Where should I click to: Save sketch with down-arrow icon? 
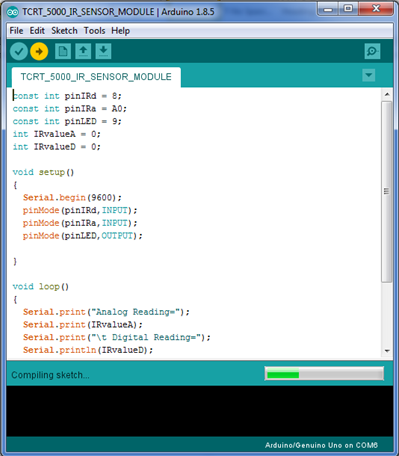click(x=103, y=52)
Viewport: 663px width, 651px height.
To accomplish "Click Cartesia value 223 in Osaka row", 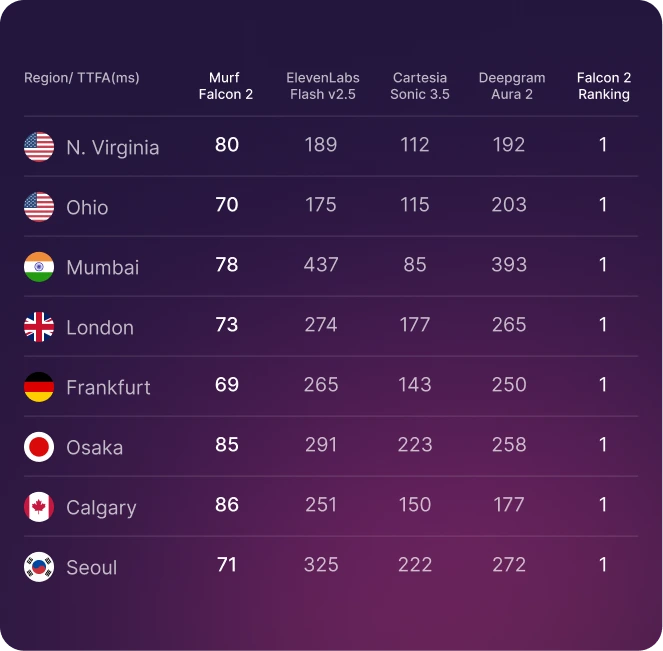I will [415, 445].
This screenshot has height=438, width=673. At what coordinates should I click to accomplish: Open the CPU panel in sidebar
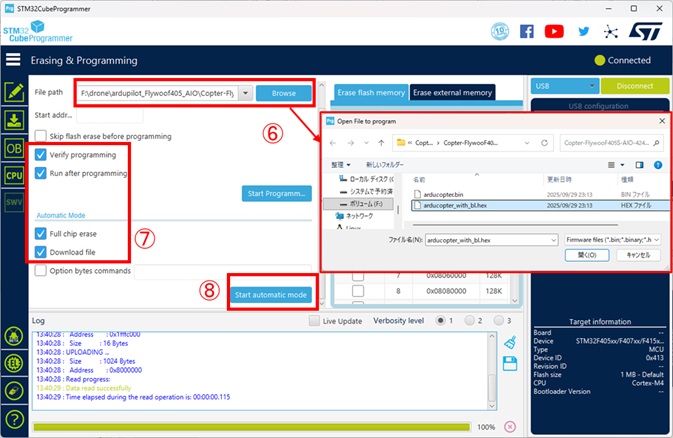tap(14, 176)
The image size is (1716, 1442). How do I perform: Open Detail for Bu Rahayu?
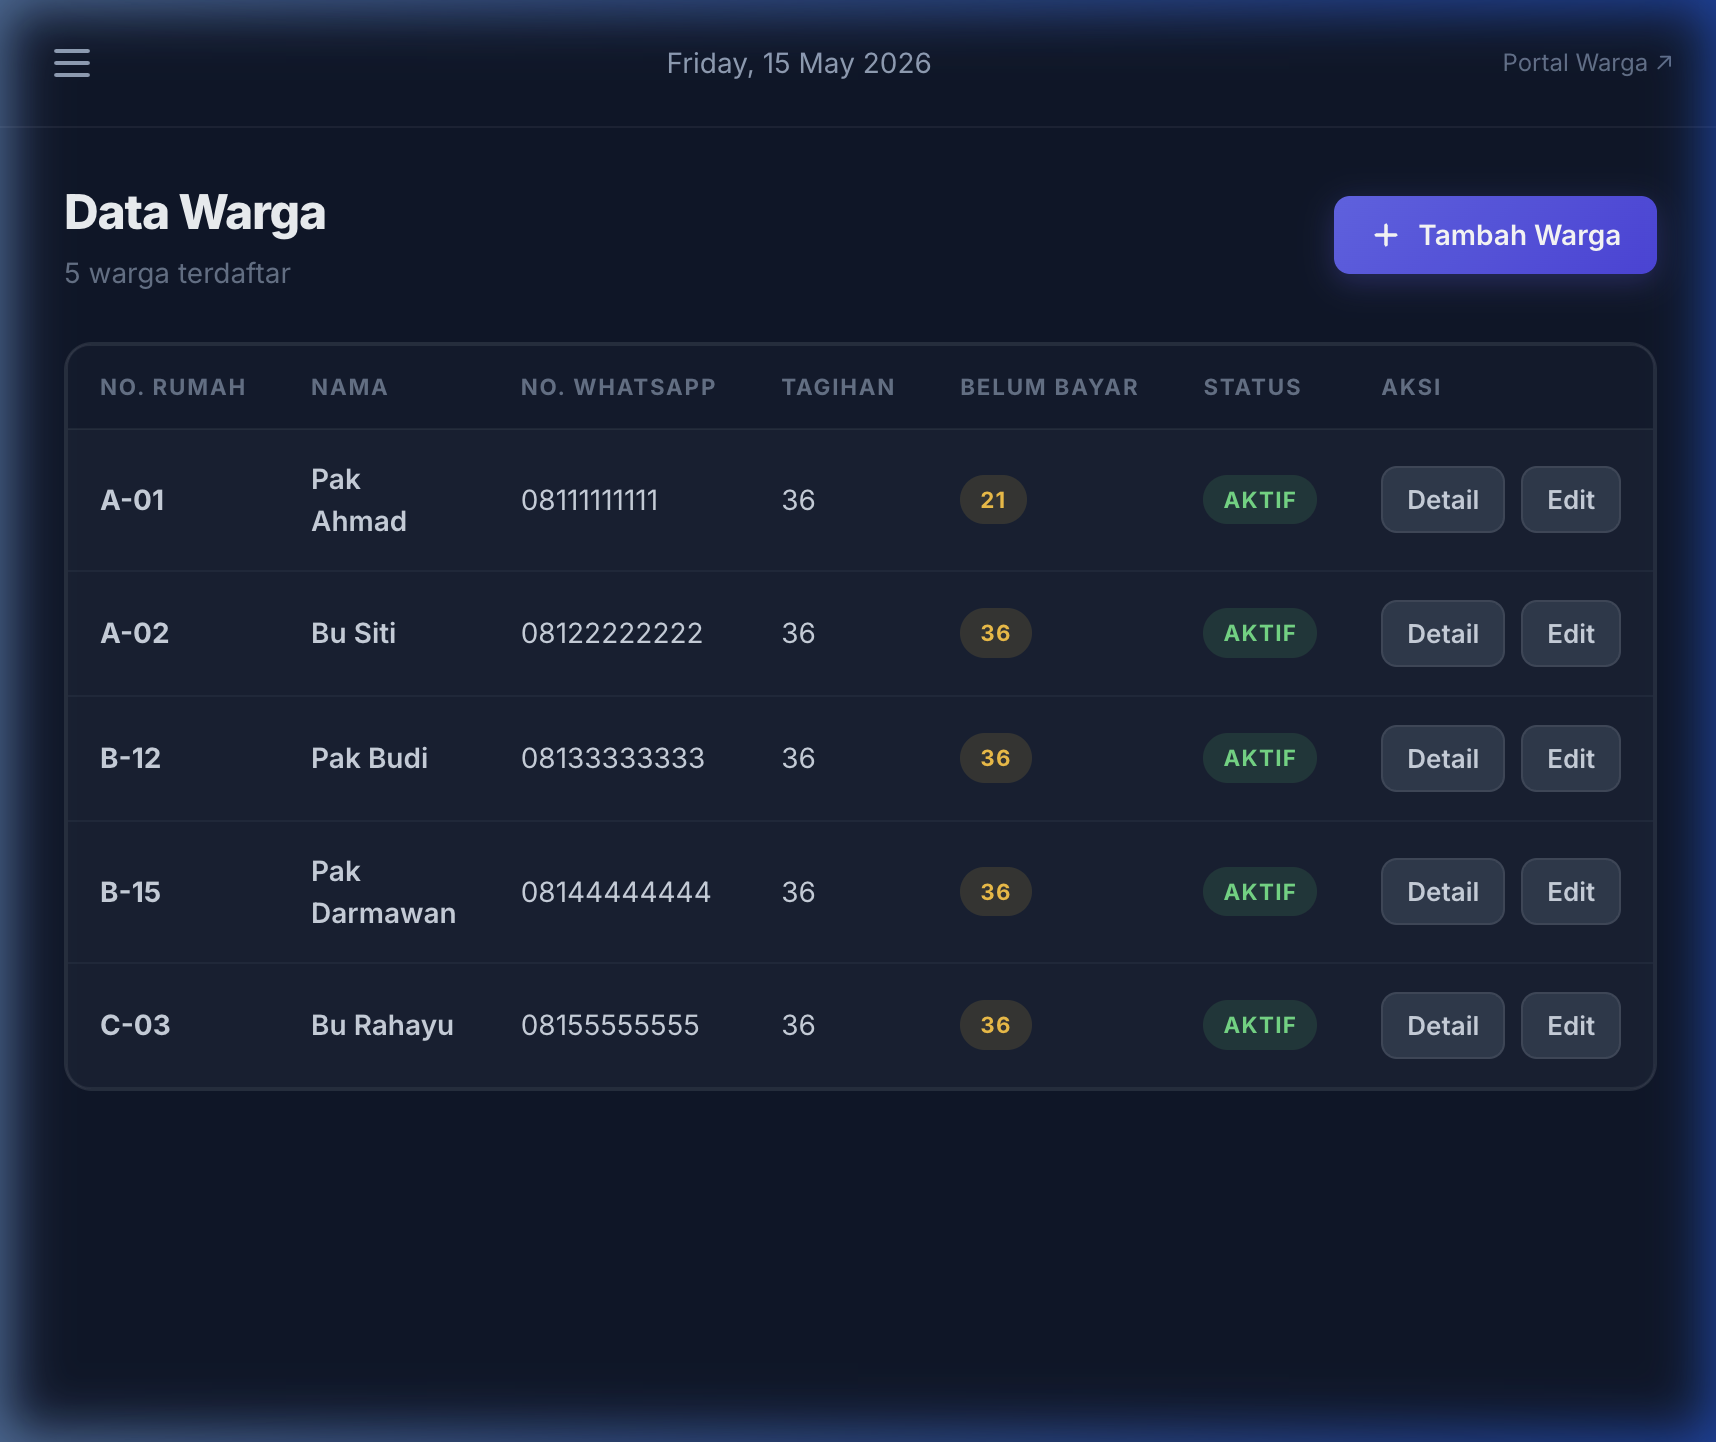pyautogui.click(x=1442, y=1025)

#### [The problem]
Begin at the line containing "This screenshot has" and restate exactly every line through the end of the material, skipping the pictures.

#### [Task answer]
This screenshot has height=438, width=673. At what coordinates should I click to accomplish: Open the CPU panel in sidebar
tap(14, 176)
The image size is (1716, 1442). How do I perform: Open Detail for Bu Rahayu?
pyautogui.click(x=1442, y=1025)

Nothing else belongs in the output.